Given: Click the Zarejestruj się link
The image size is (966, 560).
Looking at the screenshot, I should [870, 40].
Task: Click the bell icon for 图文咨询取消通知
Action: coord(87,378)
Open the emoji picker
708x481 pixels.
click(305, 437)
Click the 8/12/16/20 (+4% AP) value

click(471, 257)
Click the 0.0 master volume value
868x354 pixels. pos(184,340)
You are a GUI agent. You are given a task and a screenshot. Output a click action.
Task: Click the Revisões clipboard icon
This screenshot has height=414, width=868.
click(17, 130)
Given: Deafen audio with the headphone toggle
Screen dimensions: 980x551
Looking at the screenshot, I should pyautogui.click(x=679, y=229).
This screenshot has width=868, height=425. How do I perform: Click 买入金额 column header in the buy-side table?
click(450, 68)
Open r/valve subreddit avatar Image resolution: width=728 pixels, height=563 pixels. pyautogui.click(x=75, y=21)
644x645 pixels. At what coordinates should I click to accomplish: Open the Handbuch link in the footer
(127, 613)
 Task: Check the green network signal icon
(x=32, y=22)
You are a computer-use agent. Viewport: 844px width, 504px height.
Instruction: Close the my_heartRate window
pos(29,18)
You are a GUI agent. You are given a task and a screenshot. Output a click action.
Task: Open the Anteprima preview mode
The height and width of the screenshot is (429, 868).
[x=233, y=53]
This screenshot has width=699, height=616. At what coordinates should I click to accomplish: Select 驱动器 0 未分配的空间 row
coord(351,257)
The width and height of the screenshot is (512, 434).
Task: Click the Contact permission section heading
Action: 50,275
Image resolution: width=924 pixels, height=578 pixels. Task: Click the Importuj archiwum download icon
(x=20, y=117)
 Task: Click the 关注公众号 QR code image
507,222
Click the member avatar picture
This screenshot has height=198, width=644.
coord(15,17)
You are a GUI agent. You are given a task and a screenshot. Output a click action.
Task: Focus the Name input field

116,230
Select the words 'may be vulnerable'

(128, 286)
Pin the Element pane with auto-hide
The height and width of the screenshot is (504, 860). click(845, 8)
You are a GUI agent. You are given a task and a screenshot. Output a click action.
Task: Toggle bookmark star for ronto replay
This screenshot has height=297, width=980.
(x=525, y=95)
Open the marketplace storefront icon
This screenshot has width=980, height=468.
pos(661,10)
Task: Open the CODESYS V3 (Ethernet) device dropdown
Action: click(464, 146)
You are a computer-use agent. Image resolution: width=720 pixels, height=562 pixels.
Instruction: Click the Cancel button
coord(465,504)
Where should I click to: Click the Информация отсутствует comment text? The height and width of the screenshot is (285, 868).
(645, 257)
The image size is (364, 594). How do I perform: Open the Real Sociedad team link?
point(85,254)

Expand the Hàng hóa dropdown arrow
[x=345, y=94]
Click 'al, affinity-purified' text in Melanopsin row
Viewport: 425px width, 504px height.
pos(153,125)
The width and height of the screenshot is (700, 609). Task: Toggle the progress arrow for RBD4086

********

• [WHAT YOU NEED TO DO]
Copy out every one of the lines above word for word, keeping their order.

• [THE COMPLETED TASK]
Given: Click the Zarejestruj się link
The image size is (966, 560).
Looking at the screenshot, I should [870, 40].
Task: Click the bell icon for 图文咨询取消通知
Action: coord(87,378)
Open the emoji picker
708x481 pixels.
click(305, 437)
Click the 8/12/16/20 (+4% AP) value

click(471, 257)
Click the 0.0 master volume value
868x354 pixels. pos(184,340)
You are a GUI agent. You are given a task and a screenshot. Output a click action.
Task: Click the Revisões clipboard icon
This screenshot has height=414, width=868.
click(17, 130)
Given: Deafen audio with the headphone toggle
Screen dimensions: 980x551
Looking at the screenshot, I should pyautogui.click(x=679, y=229).
This screenshot has width=868, height=425. How do I perform: Click 买入金额 column header in the buy-side table?
click(450, 68)
Open r/valve subreddit avatar Image resolution: width=728 pixels, height=563 pixels. pyautogui.click(x=75, y=21)
644x645 pixels. At what coordinates should I click to accomplish: Open the Handbuch link in the footer
(127, 613)
 Task: Check the green network signal icon
(x=32, y=22)
You are a computer-use agent. Viewport: 844px width, 504px height.
Instruction: Close the my_heartRate window
pos(29,18)
You are a GUI agent. You are given a task and a screenshot. Output a click action.
Task: Open the Anteprima preview mode
The height and width of the screenshot is (429, 868).
[x=233, y=53]
This screenshot has width=699, height=616. At what coordinates should I click to accomplish: Select 驱动器 0 未分配的空间 row
coord(351,257)
The width and height of the screenshot is (512, 434).
Task: Click the Contact permission section heading
Action: 50,275
Image resolution: width=924 pixels, height=578 pixels. Task: Click the Importuj archiwum download icon
(x=20, y=117)
 Task: Click the 关注公众号 QR code image
507,222
Click the member avatar picture
This screenshot has height=198, width=644.
coord(15,17)
You are a GUI agent. You are given a task and a screenshot. Output a click action.
Task: Focus the Name input field

116,230
Select the words 'may be vulnerable'

(128, 286)
Pin the Element pane with auto-hide
The height and width of the screenshot is (504, 860). click(845, 8)
You are a GUI agent. You are given a task and a screenshot. Output a click action.
Task: Toggle bookmark star for ronto replay
This screenshot has height=297, width=980.
(x=525, y=95)
Open the marketplace storefront icon
This screenshot has width=980, height=468.
pos(661,10)
Task: Open the CODESYS V3 (Ethernet) device dropdown
Action: click(464, 146)
You are a computer-use agent. Image resolution: width=720 pixels, height=562 pixels.
Instruction: Click the Cancel button
coord(465,504)
Where should I click to: Click the Информация отсутствует comment text? The height and width of the screenshot is (285, 868).
(645, 257)
The image size is (364, 594). How do I perform: Open the Real Sociedad team link?
point(85,254)

Expand the Hàng hóa dropdown arrow
[x=345, y=94]
Click 'al, affinity-purified' text in Melanopsin row
Viewport: 425px width, 504px height.
pos(153,125)
The width and height of the screenshot is (700, 609). Task: Toggle the progress arrow for RBD4086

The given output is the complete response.